Once or twice, one of us has left the coffee house in tears.
But no matter what the strain or stress, we always return to each other.
In a life beset by transitory connections or superficial online intimacy, the steadiness of our workouts has become a priceless throwback. The pool is our town square. It’s a venue and ritual that keeps us face-to-face, willing to share and to accept the intimacies of each other’s hopes and heartbreaks.
Rules of the Group
We also know such eloquent sentiments wither in the face of human bitchiness or bluster. We’ve all had our days. So we’ve formed a strict code of behavior, a set of guidelines that would serve any group, exercise or otherwise:
- We never compare or compete. Instead, we celebrate showing up.
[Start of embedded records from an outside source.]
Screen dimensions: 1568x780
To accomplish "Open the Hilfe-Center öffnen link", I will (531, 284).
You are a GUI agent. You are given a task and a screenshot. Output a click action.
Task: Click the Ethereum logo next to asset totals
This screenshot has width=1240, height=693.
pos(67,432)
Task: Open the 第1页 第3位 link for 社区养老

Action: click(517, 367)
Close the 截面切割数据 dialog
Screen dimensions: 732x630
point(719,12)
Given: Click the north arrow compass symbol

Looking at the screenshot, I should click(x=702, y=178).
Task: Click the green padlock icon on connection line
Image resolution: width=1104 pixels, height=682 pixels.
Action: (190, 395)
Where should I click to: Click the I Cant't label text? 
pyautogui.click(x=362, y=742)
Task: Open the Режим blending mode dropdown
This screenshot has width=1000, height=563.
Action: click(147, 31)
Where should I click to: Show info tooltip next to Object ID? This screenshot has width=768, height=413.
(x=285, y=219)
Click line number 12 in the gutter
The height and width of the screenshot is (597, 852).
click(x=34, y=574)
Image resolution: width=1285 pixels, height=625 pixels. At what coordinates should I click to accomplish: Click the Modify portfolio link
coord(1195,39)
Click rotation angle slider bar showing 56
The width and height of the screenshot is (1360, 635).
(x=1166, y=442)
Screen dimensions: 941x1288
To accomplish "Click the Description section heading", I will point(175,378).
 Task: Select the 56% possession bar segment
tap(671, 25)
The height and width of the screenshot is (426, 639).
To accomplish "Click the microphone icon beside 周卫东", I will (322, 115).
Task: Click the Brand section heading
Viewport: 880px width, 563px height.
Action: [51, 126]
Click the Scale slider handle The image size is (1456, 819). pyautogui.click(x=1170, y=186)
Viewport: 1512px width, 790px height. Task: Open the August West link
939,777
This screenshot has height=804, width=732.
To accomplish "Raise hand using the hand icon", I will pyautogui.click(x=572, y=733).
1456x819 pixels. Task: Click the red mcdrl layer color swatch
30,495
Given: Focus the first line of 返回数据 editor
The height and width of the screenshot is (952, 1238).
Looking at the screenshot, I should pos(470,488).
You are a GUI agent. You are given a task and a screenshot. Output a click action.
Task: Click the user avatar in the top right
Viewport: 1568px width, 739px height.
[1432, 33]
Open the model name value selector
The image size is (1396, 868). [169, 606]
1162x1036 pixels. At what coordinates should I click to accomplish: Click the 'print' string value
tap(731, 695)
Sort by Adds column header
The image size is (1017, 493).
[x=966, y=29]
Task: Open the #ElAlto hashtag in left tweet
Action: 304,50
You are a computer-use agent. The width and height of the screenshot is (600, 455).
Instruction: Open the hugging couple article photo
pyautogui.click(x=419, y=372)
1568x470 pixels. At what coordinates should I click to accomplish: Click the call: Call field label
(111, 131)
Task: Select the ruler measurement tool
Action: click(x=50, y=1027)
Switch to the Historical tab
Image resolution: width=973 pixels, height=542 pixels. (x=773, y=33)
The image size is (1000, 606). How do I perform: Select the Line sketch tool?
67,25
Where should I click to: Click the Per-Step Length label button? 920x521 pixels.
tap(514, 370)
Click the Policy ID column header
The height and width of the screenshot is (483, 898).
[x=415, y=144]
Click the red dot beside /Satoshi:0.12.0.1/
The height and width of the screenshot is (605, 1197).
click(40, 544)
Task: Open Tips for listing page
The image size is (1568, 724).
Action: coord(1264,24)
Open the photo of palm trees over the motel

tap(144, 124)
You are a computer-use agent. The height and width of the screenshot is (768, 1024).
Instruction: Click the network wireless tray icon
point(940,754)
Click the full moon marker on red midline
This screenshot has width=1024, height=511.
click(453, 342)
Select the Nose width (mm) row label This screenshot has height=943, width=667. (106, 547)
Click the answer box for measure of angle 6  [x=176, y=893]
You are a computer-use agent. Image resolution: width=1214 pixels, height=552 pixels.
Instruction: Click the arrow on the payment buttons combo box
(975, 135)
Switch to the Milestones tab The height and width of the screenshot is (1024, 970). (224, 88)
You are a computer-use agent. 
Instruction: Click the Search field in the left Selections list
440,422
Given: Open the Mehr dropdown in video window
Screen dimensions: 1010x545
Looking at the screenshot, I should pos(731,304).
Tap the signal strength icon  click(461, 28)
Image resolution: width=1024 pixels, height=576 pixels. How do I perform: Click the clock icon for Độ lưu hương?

That’s enough.
- We can push each other hard, setting tough goals and applauding our achievements.
- We forgive each other generously, always backing off when a set is too much for anyone.
- We practice etiquette, which usually involves thinking about the other person’s position (in the lane and elsewhere) and deferring whenever possible to the group bliss.
- We know when to pause the workout and listen to someone in need.
- We know when to shut up and leave people alone, which is easily achieved by pushing off into another long set through the water.
- We always defer to the humor in a situation. After all, life is short.
Watching the Clock
As we approach our 60s, with our ever-longer birthday sets, these guidelines seem to be more valuable than the longevity we may get from swimming itself. They seem the essence of a life well lived and swum.
But don’t get me wrong — we love the idea that swimming keeps us young.
Not long ago, an enthusiastic lifeguard stood on the end of the lane beaming at us as we came in between an interval. Leaning down, she praised us for our speed and spunk. “Are you all in your 40s?” she asked.
Stunned, we looked back at her and then burst into laughter. “Yes,” was our answer as we looked toward the clock’s secondhand pushing to the top of our interval. “Ready, go!”
Still, we know the clock will stop someday.
Last year, a man approaching 90, who swam nearly every morning in the adjacent lanes, finished his workout, walked into the sauna and collapsed. By the time paramedics arrived, it was too late to revive him.
When we heard about it at the next workout, we were, of course, profoundly sad and once again reminded of mortality and life’s unpredictability. Yet, all of us quietly agreed that departing after a good swim workout was, on par, not a bad way to go.
So we pulled on our caps, positioned our goggles and jumped in — together.